[本文抜粋]
富士フイルムは、バイオ医薬品の開発・製造受託事業をさらに拡大するため、バイオ医薬品CDMOの中核会社であるFUJIFILM Diosynth Biotechnologies(フジフイルム・ダイオシンス・バイオテクノロジーズ 以下、FDB)に約40億円の設備投資を行い、遺伝子治療薬のプロセス開発・原薬製造拠点を米国ボストンエリアに新設すると発表した。

今後、新拠点の設備を順次稼働させ、2021年秋にプロセス開発、2023年秋に原薬製造の受託を開始する予定であるとのことだ。

なお、新拠点は、FDBにおいて、米国テキサス、英国に続く、第3の遺伝子治療薬CDMO拠点となるとしている。

遺伝子治療薬は、疾患の原因となる遺伝子を持った患者に、ウイルスなどを利用して外部から正常な遺伝子を導入することで疾患を治療するバイオ医薬品。

遺伝子治療薬の製造には、複数の遺伝子を細胞に導入する高度なバイオテクノロジーやウイルスの封じ込め技術・設備などが求められ、また製造に最適なプロセスの開発も必要であることから、優れた技術と設備を有するCDMOに遺伝子治療薬の生産プロセス開発と製造を一括して委託するニーズが高まっており、受託ビジネスの需要も急伸しているという。
[/本文抜粋]
▶ _課題 A_
富士フイルムの記事のうち、「遺伝子治療薬の製造には、複数」から「の需要も急伸しているという。」までを書き写してください。
▶ _課題 B_
富士フイルムの記事について、次の問いに答えてください。
(i) 約40億円の設備投資が行われる会社はどこですか。
(ii) 新拠点で原薬製造の受託を始める予定の時期はいつですか。
(iii) 新拠点より前にあるFDBの遺伝子治療薬CDMO拠点は、どことどこですか。
[記録データ]
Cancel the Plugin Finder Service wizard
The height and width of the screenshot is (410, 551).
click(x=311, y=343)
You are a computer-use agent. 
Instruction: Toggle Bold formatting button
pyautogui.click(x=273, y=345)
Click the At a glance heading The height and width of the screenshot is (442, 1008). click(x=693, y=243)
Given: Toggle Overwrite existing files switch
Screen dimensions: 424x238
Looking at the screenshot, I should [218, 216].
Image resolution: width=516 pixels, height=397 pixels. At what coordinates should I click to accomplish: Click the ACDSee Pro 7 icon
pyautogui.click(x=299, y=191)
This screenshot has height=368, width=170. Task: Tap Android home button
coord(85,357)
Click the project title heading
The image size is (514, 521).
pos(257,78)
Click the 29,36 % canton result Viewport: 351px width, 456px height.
[/記録データ]
▶ _解答 A_
遺伝子治療薬の製造には、複数の遺伝子を細胞に導入する高度なバイオテクノロジーやウイルスの封じ込め技術・設備などが求められ、また製造に最適なプロセスの開発も必要であることから、優れた技術と設備を有するCDMOに遺伝子治療薬の生産プロセス開発と製造を一括して委託するニーズが高まっており、受託ビジネスの需要も急伸しているという。

▶ _解答 B_
(i) FUJIFILM Diosynth Biotechnologies（FDB）です。
(ii) 2023年秋です。
(iii) 米国テキサスと英国です。